• _Dataset records_:
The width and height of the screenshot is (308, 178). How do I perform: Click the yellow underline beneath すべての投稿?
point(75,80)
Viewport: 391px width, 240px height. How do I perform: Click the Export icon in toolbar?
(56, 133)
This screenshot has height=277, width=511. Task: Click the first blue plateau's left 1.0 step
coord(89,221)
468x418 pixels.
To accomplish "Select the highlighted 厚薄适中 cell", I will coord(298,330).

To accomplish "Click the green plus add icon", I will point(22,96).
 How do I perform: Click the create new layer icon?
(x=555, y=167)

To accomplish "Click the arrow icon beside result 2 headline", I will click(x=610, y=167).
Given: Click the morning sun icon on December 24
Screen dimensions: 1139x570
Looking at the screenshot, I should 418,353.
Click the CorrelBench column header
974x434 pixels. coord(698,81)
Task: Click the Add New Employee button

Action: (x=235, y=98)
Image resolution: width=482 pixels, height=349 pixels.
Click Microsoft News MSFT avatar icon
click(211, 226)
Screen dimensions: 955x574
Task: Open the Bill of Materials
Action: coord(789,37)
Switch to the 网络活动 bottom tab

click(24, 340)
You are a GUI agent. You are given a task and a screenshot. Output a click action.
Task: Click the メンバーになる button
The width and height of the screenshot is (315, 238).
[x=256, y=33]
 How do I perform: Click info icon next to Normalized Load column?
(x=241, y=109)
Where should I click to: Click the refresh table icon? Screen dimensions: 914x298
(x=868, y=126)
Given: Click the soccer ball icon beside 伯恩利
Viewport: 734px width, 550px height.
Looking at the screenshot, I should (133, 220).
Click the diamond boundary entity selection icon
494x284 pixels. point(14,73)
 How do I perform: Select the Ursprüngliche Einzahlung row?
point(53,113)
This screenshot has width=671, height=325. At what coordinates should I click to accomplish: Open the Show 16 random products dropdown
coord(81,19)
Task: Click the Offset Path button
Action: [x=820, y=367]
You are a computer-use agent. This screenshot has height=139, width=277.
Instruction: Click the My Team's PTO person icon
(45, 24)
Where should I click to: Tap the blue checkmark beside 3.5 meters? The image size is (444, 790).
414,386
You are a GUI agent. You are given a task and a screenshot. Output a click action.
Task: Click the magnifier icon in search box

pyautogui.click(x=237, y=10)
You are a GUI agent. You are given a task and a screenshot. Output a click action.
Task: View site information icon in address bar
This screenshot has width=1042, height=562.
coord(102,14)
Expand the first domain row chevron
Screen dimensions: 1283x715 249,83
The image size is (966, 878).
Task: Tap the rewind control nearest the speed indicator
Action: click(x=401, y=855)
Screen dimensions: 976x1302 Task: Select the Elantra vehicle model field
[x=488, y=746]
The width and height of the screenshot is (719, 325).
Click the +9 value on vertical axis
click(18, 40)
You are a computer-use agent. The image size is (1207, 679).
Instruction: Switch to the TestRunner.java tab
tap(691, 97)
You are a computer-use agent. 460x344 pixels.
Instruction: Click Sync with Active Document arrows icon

• _Directions_: The entries above, copied exactly, form the whole answer.

• _Your response_:
The width and height of the screenshot is (308, 178). How do I perform: Click the yellow underline beneath すべての投稿?
point(75,80)
Viewport: 391px width, 240px height. How do I perform: Click the Export icon in toolbar?
(56, 133)
This screenshot has height=277, width=511. Task: Click the first blue plateau's left 1.0 step
coord(89,221)
468x418 pixels.
To accomplish "Select the highlighted 厚薄适中 cell", I will coord(298,330).

To accomplish "Click the green plus add icon", I will point(22,96).
 How do I perform: Click the create new layer icon?
(x=555, y=167)

To accomplish "Click the arrow icon beside result 2 headline", I will click(x=610, y=167).
Given: Click the morning sun icon on December 24
Screen dimensions: 1139x570
Looking at the screenshot, I should 418,353.
Click the CorrelBench column header
974x434 pixels. coord(698,81)
Task: Click the Add New Employee button

Action: (x=235, y=98)
Image resolution: width=482 pixels, height=349 pixels.
Click Microsoft News MSFT avatar icon
click(211, 226)
Screen dimensions: 955x574
Task: Open the Bill of Materials
Action: coord(789,37)
Switch to the 网络活动 bottom tab

click(24, 340)
You are a GUI agent. You are given a task and a screenshot. Output a click action.
Task: Click the メンバーになる button
The width and height of the screenshot is (315, 238).
[x=256, y=33]
 How do I perform: Click info icon next to Normalized Load column?
(x=241, y=109)
Where should I click to: Click the refresh table icon? Screen dimensions: 914x298
(x=868, y=126)
Given: Click the soccer ball icon beside 伯恩利
Viewport: 734px width, 550px height.
Looking at the screenshot, I should (133, 220).
Click the diamond boundary entity selection icon
494x284 pixels. point(14,73)
 How do I perform: Select the Ursprüngliche Einzahlung row?
point(53,113)
This screenshot has width=671, height=325. At what coordinates should I click to accomplish: Open the Show 16 random products dropdown
coord(81,19)
Task: Click the Offset Path button
Action: [x=820, y=367]
You are a computer-use agent. This screenshot has height=139, width=277.
Instruction: Click the My Team's PTO person icon
(45, 24)
Where should I click to: Tap the blue checkmark beside 3.5 meters? The image size is (444, 790).
414,386
You are a GUI agent. You are given a task and a screenshot. Output a click action.
Task: Click the magnifier icon in search box

pyautogui.click(x=237, y=10)
You are a GUI agent. You are given a task and a screenshot. Output a click action.
Task: View site information icon in address bar
This screenshot has width=1042, height=562.
coord(102,14)
Expand the first domain row chevron
Screen dimensions: 1283x715 249,83
The image size is (966, 878).
Task: Tap the rewind control nearest the speed indicator
Action: click(x=401, y=855)
Screen dimensions: 976x1302 Task: Select the Elantra vehicle model field
[x=488, y=746]
The width and height of the screenshot is (719, 325).
Click the +9 value on vertical axis
click(18, 40)
You are a computer-use agent. The image size is (1207, 679).
Instruction: Switch to the TestRunner.java tab
tap(691, 97)
You are a computer-use agent. 460x344 pixels.
Instruction: Click Sync with Active Document arrows icon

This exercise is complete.